© Tristan Jeanne-Valès
Le tragique, le comique, l’absurde mais surtout la poésie de la pièce de Beckett, tout y est ! et sans autre esbroufe ni artifice que l’expressivité d’une parole tour à tour et à la fois légère, drôle, résignée, grave et forte. La mise en scène tricéphale y est sans doute pour quelque chose ; croisant les regards, les lectures et les sensibilités de Jean Lambert-wild, Lorenzo Malaguerra et Marcel Bozonnet, elle embrasse à bras le corps toutes les dimensions clés de l’œuvre, sans nivellement ni saupoudrage, grâce à la qualité de la distribution et de la direction des acteurs.

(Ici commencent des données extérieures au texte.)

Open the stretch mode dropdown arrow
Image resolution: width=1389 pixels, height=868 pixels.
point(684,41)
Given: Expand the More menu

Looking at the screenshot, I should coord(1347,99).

Si l’on retrouve le théâtre de Beckett, on le redécouvre aussi – tout y est donc, et plus encore. L’accent africain de Michel Bohiri et de Fargass Assandé, les interprètes de Vladimir et Estragon, éclaire en effet d’un jour nouveau la pièce car il fait de ses protagonistes des étrangers, non plus au sens de personnes inconnues ou qui ne sont pas du coin mais de personnes qui n’ont pas les mêmes origines, qui, venant d’ailleurs, n’ont pas la même nationalité voire la même culture.
Estragon (vivement). – Nous ne sommes pas d’ici, monsieur.

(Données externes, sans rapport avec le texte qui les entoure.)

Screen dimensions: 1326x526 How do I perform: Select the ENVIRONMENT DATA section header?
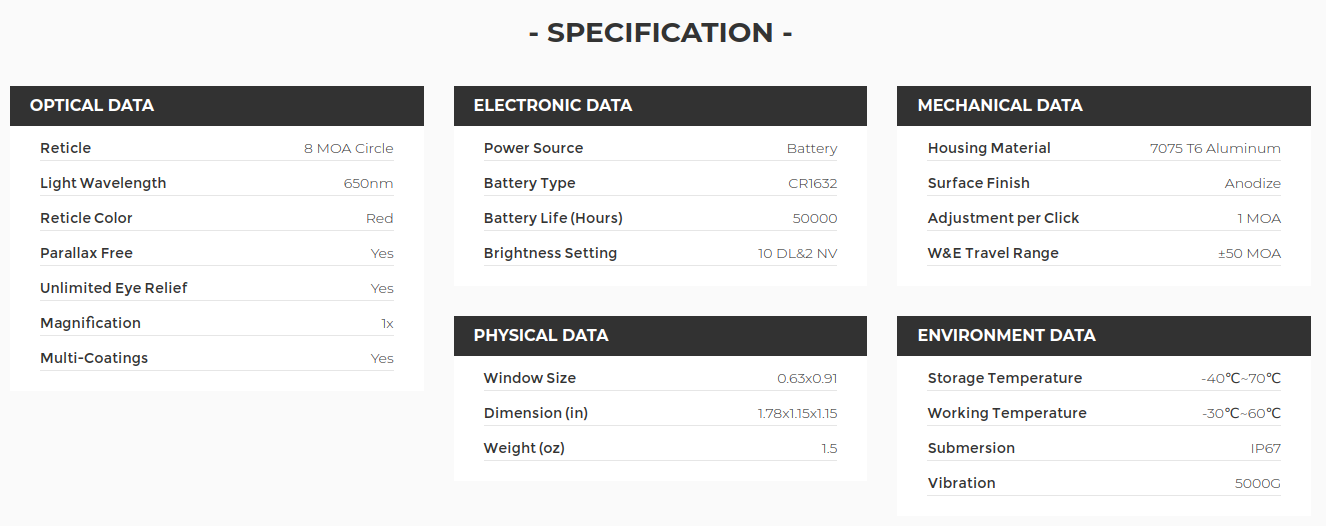(1006, 336)
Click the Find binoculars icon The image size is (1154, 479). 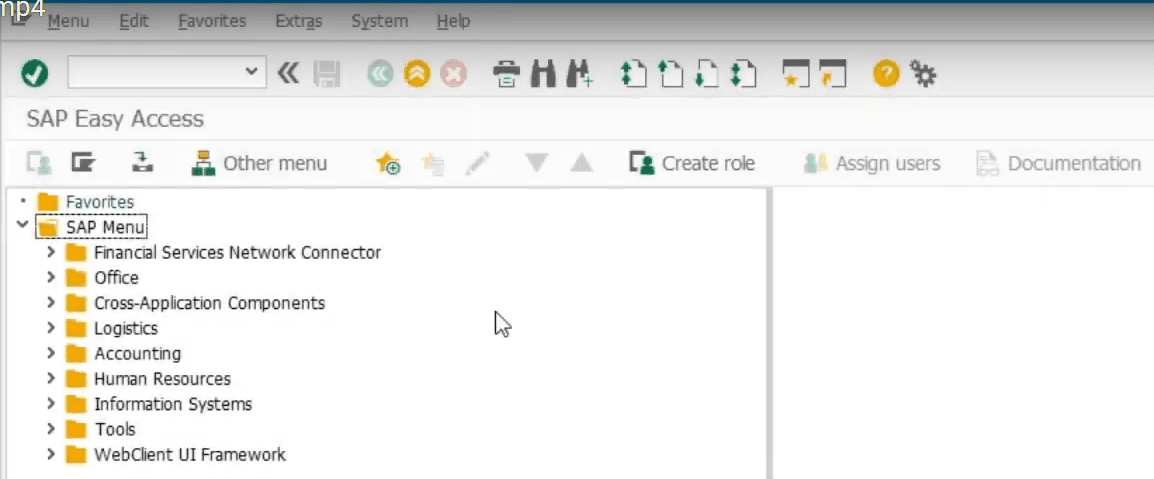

Pozzo (s’arrêtant). – Vous êtes bien des êtres humains cependant. (Il met ses lunettes.) À ce que je vois. (Il enlève ses lunettes.) De la même espèce que moi. (Il éclate d’un rire énorme.) De la même espèce que Pozzo ! D’origine divine !
Ainsi, quand Pozzo (Marcel Bozonnet) s’adresse aux deux compères, les mots n’ont plus tout à fait la même portée, ni la même résonance. Ainsi, les motivations de Didi et Gogo pour attendre, chaque soir et quasi sans espoir, Godot, perçu comme le grand bienfaiteur, ne se comprennent plus de la même façon. On pourrait penser que cette africanité appauvrit le sens de la pièce en le restreignant à la question de la migration, elle l’enrichit au contraire puisque la dimension politique n’enlève rien à ce que l’on sait d’En attendant Godot et que cette précision du propos, nous renvoyant à des images bien trop familières de migrants désespérés au point de tout tenter pour atteindre les rives d’une Arcadie illusoire, permet justement de nous identifier plus facilement à Vladimir et Estragon.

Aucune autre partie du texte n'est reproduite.